Œufs au lard
Les œufs au lard, habituellement assimilés aux œufs au bacon sont des œufs entiers et servis avec ou sur du lard cuit.
Œufs au lard | |
Œufs à la pancetta | |
Lieu d’origine | Europe |
---|---|
Place dans le service | petit déjeuner, plat |
Température de service | bien chaud |
Ingrédients | Œufs, huile ou beurre, lard ou bacon, oignons en Espagne |
Accompagnement | avec toast frit ou tartine |
Ce ne sont pas des œufs au jambon, bien que cuits et servis de la même façon. Dans l'acception française ou américaine ce ne sont pas des œufs battus (omelette au lard ou œufs brouillés) ce qu'ils peuvent être en Espagne avec les huevos con tocino.
L'expression s'utilise presque uniquement avec œufs au pluriel[1].
Lard et bacon
Bacon, est un mot ancien, pour les uns gréco-romain, pour d'autre germanique[2]. Jean Espagnolle remonte à l'antiquité: «L'origine de bacon nous est indiquée par Athenée, [ ] il dit qu'on salait le thon dans des barils nommés 6ιξου; mais bicon s'écrivait aussi baxov et būxov; c'est donc le bacon, vaisseau où se faisaient autrefois les salaisons, qui a donné son nom au porc, au poisson salé, à toutes sortes de viandes conservées. Dans la Gascogne, on appelait le porc bacon, c'est-à-dire l'animal qu'on sale. Aujourd'hui encore, dans une foule de provinces, on nomme bacon le lard salé»[3]. Bonaventure de Roquefort le tire du latin: «chair de porc, viande séchée à la fumée; en bas latin baco, bacco, Provencal bacou»[4].
L'usage de bacon (pour porc gras) est attesté dans la langue française médiévale. Le repas baconique des chanoines[5], les wallonismes bacon de lard, ou bacon d'lard, baconner (diviser en tranches)[6], baconnier = charcuterie[7]. «Bacon est un vieux mot français, qui veut dire : chair de cochon salée. Il a passé dans la langue anglaise, où il signifie lard.»[8] selon Isidore Dory. Le Dictionnaire canadien Sylva Clapin (1894) donne pour bacon «prononcer baikenne, de l'anglais bacon, lard. Echine de porc, fumée et salée. Les Anglais ont dû autrefois emprunter bacon aux Normands, qui à leur tour le faisaient dériver de l'ancien allemand bacho, signifiant dos, échine»[9].

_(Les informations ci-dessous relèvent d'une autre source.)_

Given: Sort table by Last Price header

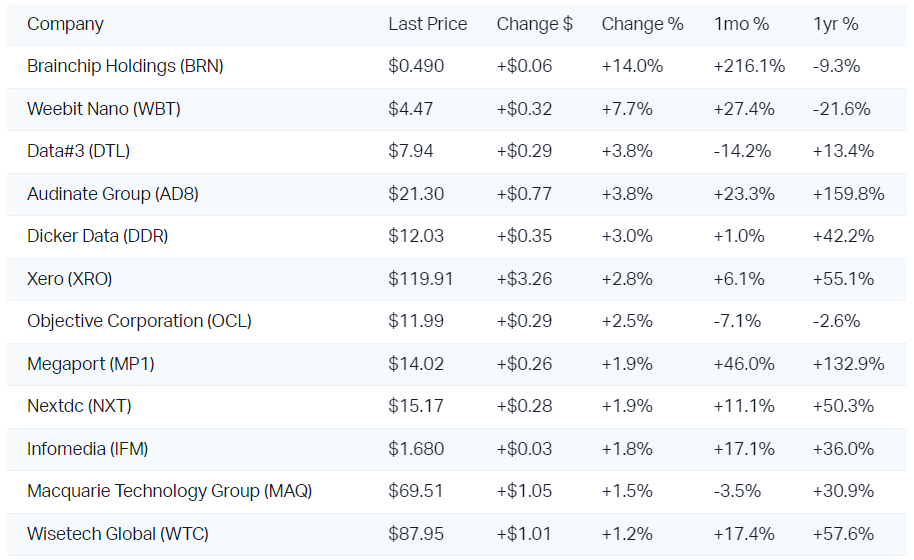Looking at the screenshot, I should 427,24.
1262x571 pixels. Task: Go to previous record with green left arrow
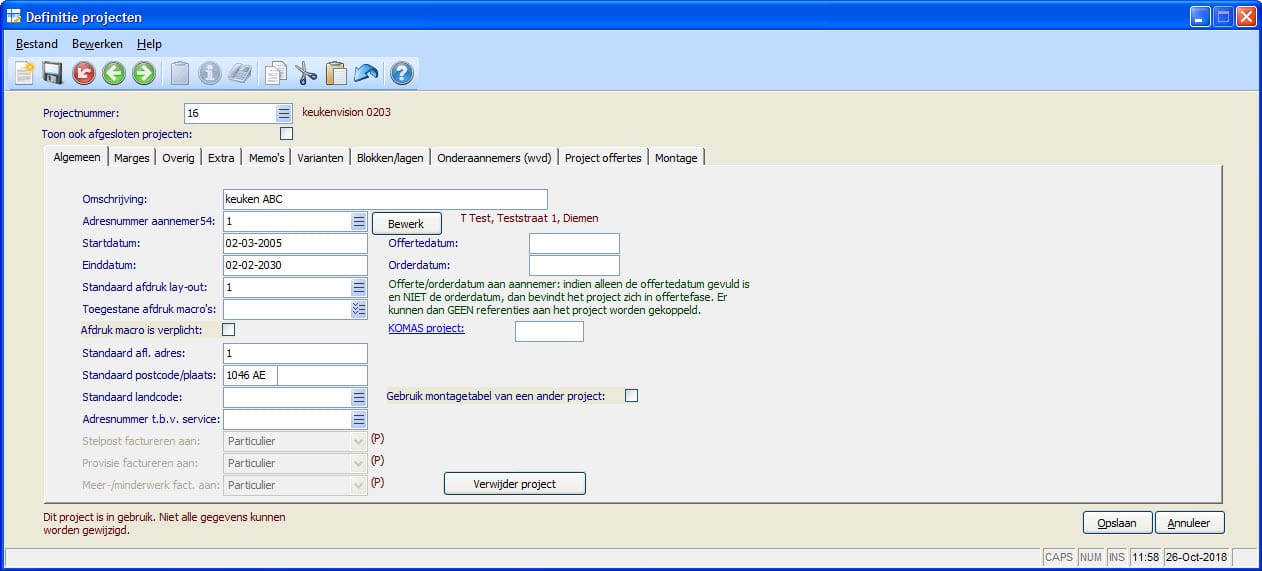[113, 72]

A. Bautte traduit œufs à la poêle au lard grillé ou frit par eggs and bacon (il classe le Royaume-Uni comme plus gros consommateur d'œufs au monde au moins 4 millions d'œufs par jour en 1906)[10].
Les lards et les bacons
Dans la cuisine anglaise l'usage est au bacon pas trop gras[11]. Larousse traduit l'anglais bacon par lard maigre[12]. Henriette Walter (2020) confirme: bacon français est du lard maigre, en anglais à streaky bacon (entrelardé), alors que bacon anglais est du lard gras[13], affirmations qui ne correspondent pas à l'iconographie: la grande majorité des photos d'œufs au lard sont au lard maigre ou entrelardé[14].

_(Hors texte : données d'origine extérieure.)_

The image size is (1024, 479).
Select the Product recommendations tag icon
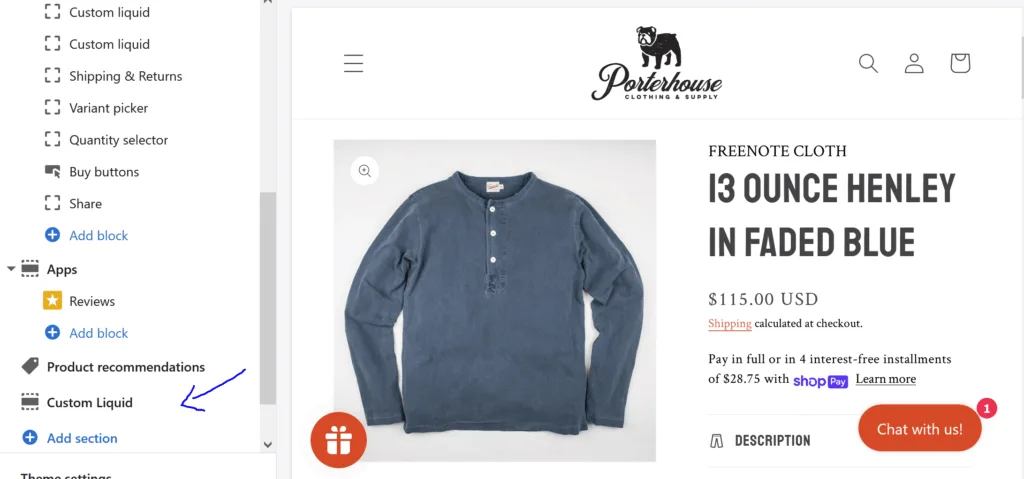tap(30, 367)
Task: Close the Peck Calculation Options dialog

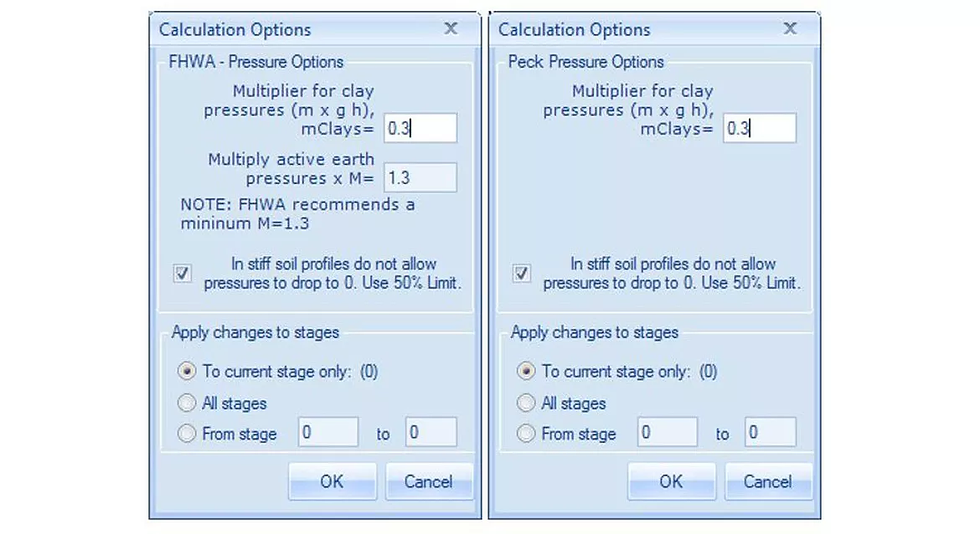Action: click(x=790, y=29)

Le manuel du garçon boucher est plus précis: Les bacons anglais et danois sont une découpe du dos du porc, avec viande et gras, les bacons américains, canadiens et français utilisent le côté de la poitrine ou le bas de l'épaule (d'autres sources donne le bacon anglais issu de l'arrière ou du flanc de l'animal[15]). Suit une description des variétés: back bacon, middle, collar bacon, jowl, picnic or cottage bacon, steacky, gammon bacon. Ces bacons sont mi gras-mi maigre[16]. Il décrit ensuite les lards, majoritairement gras souvent zébrés de fines couches de chair: les lardo iberico bellota , la ventrèche ou panceta de cerdo ibérico, le guanciale romain lard demi gras de joue de porc, il lardo di Colonnata IGP toscan, Lard d'Arnad[17].

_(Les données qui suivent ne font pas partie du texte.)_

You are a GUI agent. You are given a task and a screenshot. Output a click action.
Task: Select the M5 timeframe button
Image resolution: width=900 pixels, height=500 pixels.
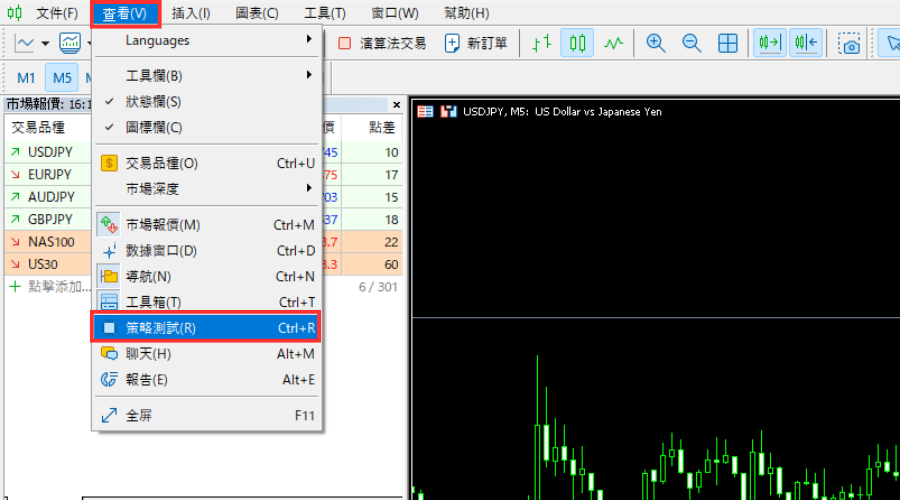63,78
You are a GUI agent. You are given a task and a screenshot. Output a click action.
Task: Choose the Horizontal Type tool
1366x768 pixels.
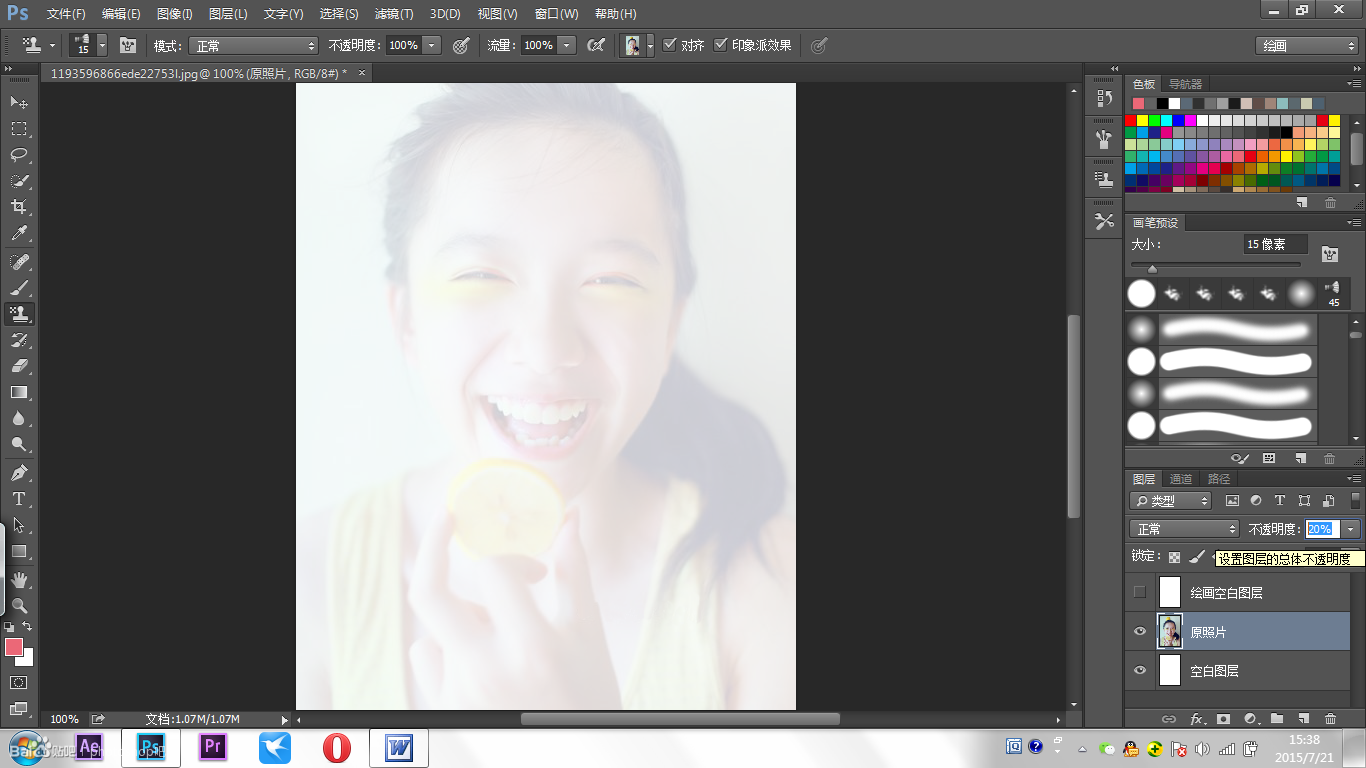19,499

Les nuances sont vraisemblablement plus grandes Menage écrit «En Lorraine on appelle bacon le lard fumé»[18], mais beaucoup de lorrains préféraient le lard salé, d'où querelles et divisions[19]. Le lard sec du Valais IGP est un lard de poitrine demi-gras, semblable d'apparence avec un bacon sec[1].
Histoire
Les œufs au lard sont communs dès le XVIIe siècle sans qu'on puisse en démêler l'origine (comme celle des œufs au jambon). Les œufs au lard sur toast sont attestés de longue date en espagnol, Yelgo de Bazquez (1614) dans l'Art de servir les princes mentionne les huevos de tocino[20] (dix ans plus tôt Sancho explique à Don Quijote de la Mancha qu'on doit toujours avoir avec soi du lard et des œufs[21]), au XVIIIe siècle P-L Ginguené parle des «œufs au lard le samedi à la manière espagnole»[22]. En 1547, un certain Jacques Voirier est condamné pour avoir mangé sans autorisation des œufs au lard pendant le carême [23].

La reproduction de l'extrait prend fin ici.